物書きのための文体論3

 エッセイストなら話は簡単だ。自分の趣味趣向がはっきりしていれば、そこにおのずからオリジナルの文体ができあがってくる。だから、自分の文体を確立しようと思えば、自分の趣味趣向を極めることだ。そうすれば、他の人には書けないような話の転がりが生まれてくる。

 しかし、ここでわざわざ、物書きのための、と断りを入れているのは、話がそう簡単ではないからだ。小説などにおいては、複数の人物が登場してくる。それが話の中でぶつかりあう。ここにおいて、Aという人物と、Bという人物とは、まったく別の思考方法を持っていないといけない。前にも書いたが、下手な小説だと、登場人物の発想や行動が、みんな作者本人と同じになってしまう。いわゆる人格分離不全というやつだ。

 まして、コピーライターだの、雑文書きだの、となると、クライアントや雑誌の既存の文体というものがある。その原理原則を、限られた過去の例から即座に把握して、それを新しい方向へ展開しないといけない。言ってみれば、人格憑依的な、文章のモノマネだ。

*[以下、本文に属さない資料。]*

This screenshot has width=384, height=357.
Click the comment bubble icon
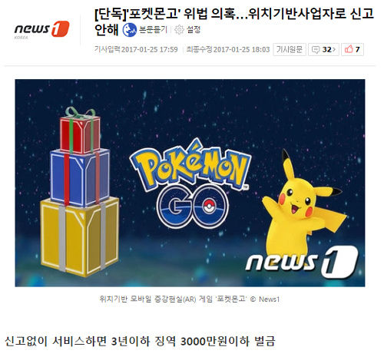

 つまり、自由に自分の文章を書くだけのエッセイストと違って、物書きにおいては、いま、自分の書こうとしている文体を自覚的にコントロールし、そのときどきで確実に乗り換えなければならない、ということだ。それでいて、その全体において、あくまで自分の文体というものを維持していないと、自分の作品にならないし、自分を指名しての仕事を得ることはできない。

 だが、これは可能だ。その秘密は、文体というのが、文字面ではない、というところにある。文字面だの、口調だので、人物を書き分けても、やはり同じ人物がしゃべりかたを変えているようにしか見えない。逆に、だれもが同じ慇懃無礼な丁寧語で応酬をする銀行の取締役会だの、粗暴下劣な通俗語が飛び交うヤンキーの集会だのであっても、その中に流れるリズムやチューンがそれぞれに違えば、だれが読んでも別々の人物に感じられる。